Liz Fritsch was part of the new wave of potters in the 1970s, part of the renaissance in crafts in general in the 1970s. The Royal College of Art, which was where she became a student after having studied music, opened up this department. Before that it had been run by a man who was an industrial designer. The course had been terribly rigid and fixed. You had to really design borders for existing shapes endlessly. You had to do perfect plan drawings and part of your examination at the end of it was that you had to produce x number of borders and x number of perfect plan drawings. And I came to see those shows in those early days and they were marvellous, I mean they were you know dead as a doornail in a way.
But when David Queensbury took over the Ceramics Department he started to bring in potters like Hans Coper to teach and the whole thing loosened up, and it was very much in tune with the times in using the facilities and not paying particular attention to industry, but to the development of individual artistic expression, I suppose would be one way of putting it. And Liz Fritsch was one of those people that he took, who'd really done very little ceramics before. So she was there for three years in which time she learnt to make these shapes.
The actual making is done by coiling and smoothing, which is a very laborious, time-consuming process, and you can see that the surface is extremely smooth and flat so that there's a lot of smoothing and honing, and then she started to paint on what is a very complicated pattern in terms of its labour intensiveness. And each piece is painted by hand. There's no trick, you know they're all painted, and they're all designed as she goes along.

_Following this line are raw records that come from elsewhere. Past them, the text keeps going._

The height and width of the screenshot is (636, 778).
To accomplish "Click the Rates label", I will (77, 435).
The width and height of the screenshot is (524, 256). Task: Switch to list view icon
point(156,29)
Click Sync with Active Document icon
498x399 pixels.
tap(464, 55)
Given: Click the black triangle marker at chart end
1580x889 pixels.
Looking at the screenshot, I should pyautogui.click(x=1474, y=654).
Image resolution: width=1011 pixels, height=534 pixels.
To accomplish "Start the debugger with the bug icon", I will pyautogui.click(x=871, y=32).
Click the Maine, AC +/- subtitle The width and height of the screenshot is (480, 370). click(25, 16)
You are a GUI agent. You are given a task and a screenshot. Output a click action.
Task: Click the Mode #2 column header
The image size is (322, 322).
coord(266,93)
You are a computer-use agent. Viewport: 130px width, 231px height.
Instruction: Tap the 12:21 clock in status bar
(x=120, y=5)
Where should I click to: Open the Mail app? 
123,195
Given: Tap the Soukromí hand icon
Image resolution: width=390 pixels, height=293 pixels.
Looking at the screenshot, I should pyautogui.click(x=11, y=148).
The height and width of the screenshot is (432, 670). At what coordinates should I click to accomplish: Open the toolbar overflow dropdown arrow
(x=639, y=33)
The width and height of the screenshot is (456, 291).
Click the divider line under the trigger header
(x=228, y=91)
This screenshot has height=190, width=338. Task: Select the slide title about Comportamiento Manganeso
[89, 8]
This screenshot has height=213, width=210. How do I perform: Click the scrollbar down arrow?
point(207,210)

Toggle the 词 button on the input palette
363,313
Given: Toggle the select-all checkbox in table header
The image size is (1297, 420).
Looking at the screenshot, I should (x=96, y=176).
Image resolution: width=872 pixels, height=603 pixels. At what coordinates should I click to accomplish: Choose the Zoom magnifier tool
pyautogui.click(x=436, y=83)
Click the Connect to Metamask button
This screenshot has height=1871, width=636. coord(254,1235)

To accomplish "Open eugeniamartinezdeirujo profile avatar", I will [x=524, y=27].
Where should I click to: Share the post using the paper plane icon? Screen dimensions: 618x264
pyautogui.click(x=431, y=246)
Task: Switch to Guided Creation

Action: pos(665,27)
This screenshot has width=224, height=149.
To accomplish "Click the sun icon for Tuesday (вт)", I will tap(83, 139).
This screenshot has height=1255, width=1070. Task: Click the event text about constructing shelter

It's all to do with musical notation and the idea of jazz and animation and movement onto this form. The form itself is very self-contained. It's a flowing line, it's a vague oval if you like, and so the decoration which is just on the front is beautifully contained within it. And although it's difficult to know exactly how it works in fact, it, the decoration and the size changes very subtly over the surface to mould itself to the actual shape, so that it's not just stuck on, it's actually worked. I've talked to Liz about this and she says she doesn't do it like that, but I'm talking visually how I see it. She says that she just does it and doesn't work it out carefully, and you can't argue with the person who made it, that's how they made it, and I wouldn't dream of doing that. I mean, I talk as I see it rather than as I know, if you like, it was done.
But Liz Fritsch made many variations of these pots, both in terms of the flattening of them and in terms of the decoration. And when you compare this for example to a Bernard Leach or a William Staite-Murray you realise that you're looking at a completely different of way [of] making ceramics. That in fact you're now addressing the world of abstraction, a world in which a lot of things are happening, a world which owes virtually nothing to the east. It would be hard to say what it did owe except that this is stoneware, and that in a way is an Eastern tradition rather than a Western tradition, generally speaking. But really this is about modern times, it's not about history. In the way that somebody like Bill Newland hovers between modern times and history, with here you feel this is really just totally involved with today. It's about ways of looking, ways of seeing, ways of responding to the world in which we live. It's a mixture of extreme activity and extreme peace. And the two seem to be well embodied into this very, very well made and very, very - what's the word? - united, in a way, piece.
MP: It seems to relate as much to the 1970s art world as it does to anything else.
EC: Bridget Riley immediately comes to mind, but many others too. There were many artists who were breaking up the form so that you get this disruption of that, and it does seem to relate more to the art world. Yes I think it does, I think it relates more to the art world than the ceramics world, and I think people like Liz Fritsch didn't look at the ceramic world except for process.